(Records excerpted from a collection)
##############################
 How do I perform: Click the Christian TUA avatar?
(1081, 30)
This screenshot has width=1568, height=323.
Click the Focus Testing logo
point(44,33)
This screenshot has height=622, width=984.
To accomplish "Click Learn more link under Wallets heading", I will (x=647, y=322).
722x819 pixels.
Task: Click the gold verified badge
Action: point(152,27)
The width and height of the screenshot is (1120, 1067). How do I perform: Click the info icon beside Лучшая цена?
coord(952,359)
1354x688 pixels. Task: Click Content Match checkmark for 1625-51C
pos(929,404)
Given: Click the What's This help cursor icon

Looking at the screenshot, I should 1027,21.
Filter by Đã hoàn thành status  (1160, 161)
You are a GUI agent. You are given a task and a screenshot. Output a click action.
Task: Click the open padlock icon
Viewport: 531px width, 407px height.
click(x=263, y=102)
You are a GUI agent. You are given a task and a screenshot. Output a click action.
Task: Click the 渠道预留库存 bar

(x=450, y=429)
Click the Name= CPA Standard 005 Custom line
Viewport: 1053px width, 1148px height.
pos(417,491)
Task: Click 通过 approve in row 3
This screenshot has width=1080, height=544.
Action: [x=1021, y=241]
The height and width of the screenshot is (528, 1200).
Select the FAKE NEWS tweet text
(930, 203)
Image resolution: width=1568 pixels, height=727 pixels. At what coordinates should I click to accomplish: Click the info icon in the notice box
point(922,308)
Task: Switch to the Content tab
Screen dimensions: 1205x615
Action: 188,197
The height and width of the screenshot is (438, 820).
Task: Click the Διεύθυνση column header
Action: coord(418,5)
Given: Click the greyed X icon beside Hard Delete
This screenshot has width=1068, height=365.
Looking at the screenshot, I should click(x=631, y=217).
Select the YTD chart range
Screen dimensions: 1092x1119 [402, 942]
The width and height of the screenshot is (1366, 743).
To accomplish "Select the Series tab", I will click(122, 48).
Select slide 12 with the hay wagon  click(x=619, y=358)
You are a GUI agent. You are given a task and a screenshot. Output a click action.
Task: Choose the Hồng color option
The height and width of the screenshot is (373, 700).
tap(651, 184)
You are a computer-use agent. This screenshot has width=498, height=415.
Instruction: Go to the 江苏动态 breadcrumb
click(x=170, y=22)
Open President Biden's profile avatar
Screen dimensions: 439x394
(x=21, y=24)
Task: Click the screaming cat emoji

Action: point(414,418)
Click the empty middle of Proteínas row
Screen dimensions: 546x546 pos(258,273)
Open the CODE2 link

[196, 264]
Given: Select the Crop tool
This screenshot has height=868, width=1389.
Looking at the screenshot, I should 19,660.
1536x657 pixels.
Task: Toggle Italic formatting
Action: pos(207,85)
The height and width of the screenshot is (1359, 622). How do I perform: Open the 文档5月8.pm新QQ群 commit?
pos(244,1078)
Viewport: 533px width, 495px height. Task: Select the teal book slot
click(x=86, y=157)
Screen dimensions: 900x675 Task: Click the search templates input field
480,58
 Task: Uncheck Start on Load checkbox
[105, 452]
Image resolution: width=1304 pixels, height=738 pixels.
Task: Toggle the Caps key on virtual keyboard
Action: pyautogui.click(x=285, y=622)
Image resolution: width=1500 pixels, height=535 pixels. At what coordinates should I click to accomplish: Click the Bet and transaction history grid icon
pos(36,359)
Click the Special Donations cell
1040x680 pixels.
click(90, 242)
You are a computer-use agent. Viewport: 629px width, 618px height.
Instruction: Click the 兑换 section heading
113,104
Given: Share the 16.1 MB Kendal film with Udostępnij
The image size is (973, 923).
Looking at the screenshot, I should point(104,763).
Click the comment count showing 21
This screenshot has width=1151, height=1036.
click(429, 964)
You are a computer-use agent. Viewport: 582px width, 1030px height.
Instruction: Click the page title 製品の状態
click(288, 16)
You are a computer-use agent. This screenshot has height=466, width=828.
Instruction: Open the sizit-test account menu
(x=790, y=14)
##############################
WORK ITEM »
What this exercise asks for is an exact copy of all the records.

SOLVED PROBLEM »
 How do I perform: Click the Christian TUA avatar?
(1081, 30)
This screenshot has width=1568, height=323.
Click the Focus Testing logo
point(44,33)
This screenshot has height=622, width=984.
To accomplish "Click Learn more link under Wallets heading", I will (x=647, y=322).
722x819 pixels.
Task: Click the gold verified badge
Action: point(152,27)
The width and height of the screenshot is (1120, 1067). How do I perform: Click the info icon beside Лучшая цена?
coord(952,359)
1354x688 pixels. Task: Click Content Match checkmark for 1625-51C
pos(929,404)
Given: Click the What's This help cursor icon

Looking at the screenshot, I should 1027,21.
Filter by Đã hoàn thành status  (1160, 161)
You are a GUI agent. You are given a task and a screenshot. Output a click action.
Task: Click the open padlock icon
Viewport: 531px width, 407px height.
click(x=263, y=102)
You are a GUI agent. You are given a task and a screenshot. Output a click action.
Task: Click the 渠道预留库存 bar

(x=450, y=429)
Click the Name= CPA Standard 005 Custom line
Viewport: 1053px width, 1148px height.
pos(417,491)
Task: Click 通过 approve in row 3
This screenshot has width=1080, height=544.
Action: [x=1021, y=241]
The height and width of the screenshot is (528, 1200).
Select the FAKE NEWS tweet text
(930, 203)
Image resolution: width=1568 pixels, height=727 pixels. At what coordinates should I click to accomplish: Click the info icon in the notice box
point(922,308)
Task: Switch to the Content tab
Screen dimensions: 1205x615
Action: 188,197
The height and width of the screenshot is (438, 820).
Task: Click the Διεύθυνση column header
Action: coord(418,5)
Given: Click the greyed X icon beside Hard Delete
This screenshot has width=1068, height=365.
Looking at the screenshot, I should click(x=631, y=217).
Select the YTD chart range
Screen dimensions: 1092x1119 [402, 942]
The width and height of the screenshot is (1366, 743).
To accomplish "Select the Series tab", I will click(122, 48).
Select slide 12 with the hay wagon  click(x=619, y=358)
You are a GUI agent. You are given a task and a screenshot. Output a click action.
Task: Choose the Hồng color option
The height and width of the screenshot is (373, 700).
tap(651, 184)
You are a computer-use agent. This screenshot has width=498, height=415.
Instruction: Go to the 江苏动态 breadcrumb
click(x=170, y=22)
Open President Biden's profile avatar
Screen dimensions: 439x394
(x=21, y=24)
Task: Click the screaming cat emoji

Action: point(414,418)
Click the empty middle of Proteínas row
Screen dimensions: 546x546 pos(258,273)
Open the CODE2 link

[196, 264]
Given: Select the Crop tool
This screenshot has height=868, width=1389.
Looking at the screenshot, I should 19,660.
1536x657 pixels.
Task: Toggle Italic formatting
Action: pos(207,85)
The height and width of the screenshot is (1359, 622). How do I perform: Open the 文档5月8.pm新QQ群 commit?
pos(244,1078)
Viewport: 533px width, 495px height. Task: Select the teal book slot
click(x=86, y=157)
Screen dimensions: 900x675 Task: Click the search templates input field
480,58
 Task: Uncheck Start on Load checkbox
[105, 452]
Image resolution: width=1304 pixels, height=738 pixels.
Task: Toggle the Caps key on virtual keyboard
Action: pyautogui.click(x=285, y=622)
Image resolution: width=1500 pixels, height=535 pixels. At what coordinates should I click to accomplish: Click the Bet and transaction history grid icon
pos(36,359)
Click the Special Donations cell
1040x680 pixels.
click(90, 242)
You are a computer-use agent. Viewport: 629px width, 618px height.
Instruction: Click the 兑换 section heading
113,104
Given: Share the 16.1 MB Kendal film with Udostępnij
The image size is (973, 923).
Looking at the screenshot, I should point(104,763).
Click the comment count showing 21
This screenshot has width=1151, height=1036.
click(429, 964)
You are a computer-use agent. Viewport: 582px width, 1030px height.
Instruction: Click the page title 製品の状態
click(288, 16)
You are a computer-use agent. This screenshot has height=466, width=828.
Instruction: Open the sizit-test account menu
(x=790, y=14)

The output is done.